WHAT YOU NEED TO DO:
From the very first line down to the line containing "Click Status Active", write out the material exactly as it appears, and no more.

MATERIAL PROVIDED:
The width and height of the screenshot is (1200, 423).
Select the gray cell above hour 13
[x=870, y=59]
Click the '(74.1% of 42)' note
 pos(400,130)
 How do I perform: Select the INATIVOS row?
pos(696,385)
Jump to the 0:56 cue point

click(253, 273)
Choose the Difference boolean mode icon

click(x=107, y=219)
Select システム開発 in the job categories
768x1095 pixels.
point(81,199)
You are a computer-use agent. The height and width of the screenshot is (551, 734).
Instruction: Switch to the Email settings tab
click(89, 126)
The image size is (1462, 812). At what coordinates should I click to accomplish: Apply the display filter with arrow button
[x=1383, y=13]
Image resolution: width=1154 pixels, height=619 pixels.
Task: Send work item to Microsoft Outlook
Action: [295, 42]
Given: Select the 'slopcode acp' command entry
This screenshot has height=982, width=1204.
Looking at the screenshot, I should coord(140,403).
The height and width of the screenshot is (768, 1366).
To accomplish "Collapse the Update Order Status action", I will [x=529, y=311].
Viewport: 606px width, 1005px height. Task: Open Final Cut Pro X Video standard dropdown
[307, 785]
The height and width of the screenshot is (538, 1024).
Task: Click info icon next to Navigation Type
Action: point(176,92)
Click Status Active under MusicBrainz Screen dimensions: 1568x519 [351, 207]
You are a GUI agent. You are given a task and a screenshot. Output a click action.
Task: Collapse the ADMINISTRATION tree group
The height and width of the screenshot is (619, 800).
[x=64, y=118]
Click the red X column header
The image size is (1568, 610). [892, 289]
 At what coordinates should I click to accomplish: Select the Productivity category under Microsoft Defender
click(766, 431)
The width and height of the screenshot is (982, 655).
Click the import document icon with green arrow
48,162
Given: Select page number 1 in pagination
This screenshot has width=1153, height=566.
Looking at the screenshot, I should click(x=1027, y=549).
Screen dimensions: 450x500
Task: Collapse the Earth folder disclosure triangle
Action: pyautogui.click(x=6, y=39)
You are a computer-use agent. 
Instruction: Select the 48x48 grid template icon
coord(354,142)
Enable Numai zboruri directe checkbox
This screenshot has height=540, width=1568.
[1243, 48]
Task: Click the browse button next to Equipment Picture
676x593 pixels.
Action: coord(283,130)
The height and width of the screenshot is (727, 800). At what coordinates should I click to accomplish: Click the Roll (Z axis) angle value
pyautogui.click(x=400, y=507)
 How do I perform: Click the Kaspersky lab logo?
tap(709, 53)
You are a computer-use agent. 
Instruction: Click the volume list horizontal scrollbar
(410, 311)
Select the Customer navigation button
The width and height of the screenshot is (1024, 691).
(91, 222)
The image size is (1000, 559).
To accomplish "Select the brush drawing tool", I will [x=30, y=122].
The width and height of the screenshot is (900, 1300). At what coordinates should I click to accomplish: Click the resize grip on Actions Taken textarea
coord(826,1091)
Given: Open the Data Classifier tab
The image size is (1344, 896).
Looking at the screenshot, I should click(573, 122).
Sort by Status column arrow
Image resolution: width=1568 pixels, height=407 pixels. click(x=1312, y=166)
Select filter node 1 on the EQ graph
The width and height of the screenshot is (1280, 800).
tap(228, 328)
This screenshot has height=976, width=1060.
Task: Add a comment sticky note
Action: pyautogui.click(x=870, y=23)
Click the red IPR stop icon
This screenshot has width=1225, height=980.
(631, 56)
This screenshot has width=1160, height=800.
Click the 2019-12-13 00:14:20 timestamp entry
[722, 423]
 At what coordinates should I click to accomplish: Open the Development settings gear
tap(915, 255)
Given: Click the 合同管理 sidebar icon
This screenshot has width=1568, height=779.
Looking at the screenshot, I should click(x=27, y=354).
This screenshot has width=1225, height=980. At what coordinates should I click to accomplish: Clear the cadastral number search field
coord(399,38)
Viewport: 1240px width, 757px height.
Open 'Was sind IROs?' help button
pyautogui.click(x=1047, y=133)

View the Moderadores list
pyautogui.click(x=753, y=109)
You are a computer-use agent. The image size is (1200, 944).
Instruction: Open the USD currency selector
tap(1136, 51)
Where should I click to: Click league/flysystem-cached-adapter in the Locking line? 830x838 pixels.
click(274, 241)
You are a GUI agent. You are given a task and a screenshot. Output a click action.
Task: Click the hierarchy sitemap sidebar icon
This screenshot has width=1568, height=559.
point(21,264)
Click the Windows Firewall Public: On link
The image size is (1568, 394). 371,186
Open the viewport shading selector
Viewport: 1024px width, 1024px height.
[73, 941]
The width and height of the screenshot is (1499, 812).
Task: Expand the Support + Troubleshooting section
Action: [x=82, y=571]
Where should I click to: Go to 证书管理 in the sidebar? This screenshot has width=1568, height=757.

TASK ANSWER:
The width and height of the screenshot is (1200, 423).
Select the gray cell above hour 13
[x=870, y=59]
Click the '(74.1% of 42)' note
 pos(400,130)
 How do I perform: Select the INATIVOS row?
pos(696,385)
Jump to the 0:56 cue point

click(253, 273)
Choose the Difference boolean mode icon

click(x=107, y=219)
Select システム開発 in the job categories
768x1095 pixels.
point(81,199)
You are a computer-use agent. The height and width of the screenshot is (551, 734).
Instruction: Switch to the Email settings tab
click(89, 126)
The image size is (1462, 812). At what coordinates should I click to accomplish: Apply the display filter with arrow button
[x=1383, y=13]
Image resolution: width=1154 pixels, height=619 pixels.
Task: Send work item to Microsoft Outlook
Action: [295, 42]
Given: Select the 'slopcode acp' command entry
This screenshot has height=982, width=1204.
Looking at the screenshot, I should coord(140,403).
The height and width of the screenshot is (768, 1366).
To accomplish "Collapse the Update Order Status action", I will [x=529, y=311].
Viewport: 606px width, 1005px height. Task: Open Final Cut Pro X Video standard dropdown
[307, 785]
The height and width of the screenshot is (538, 1024).
Task: Click info icon next to Navigation Type
Action: point(176,92)
Click Status Active under MusicBrainz Screen dimensions: 1568x519 [351, 207]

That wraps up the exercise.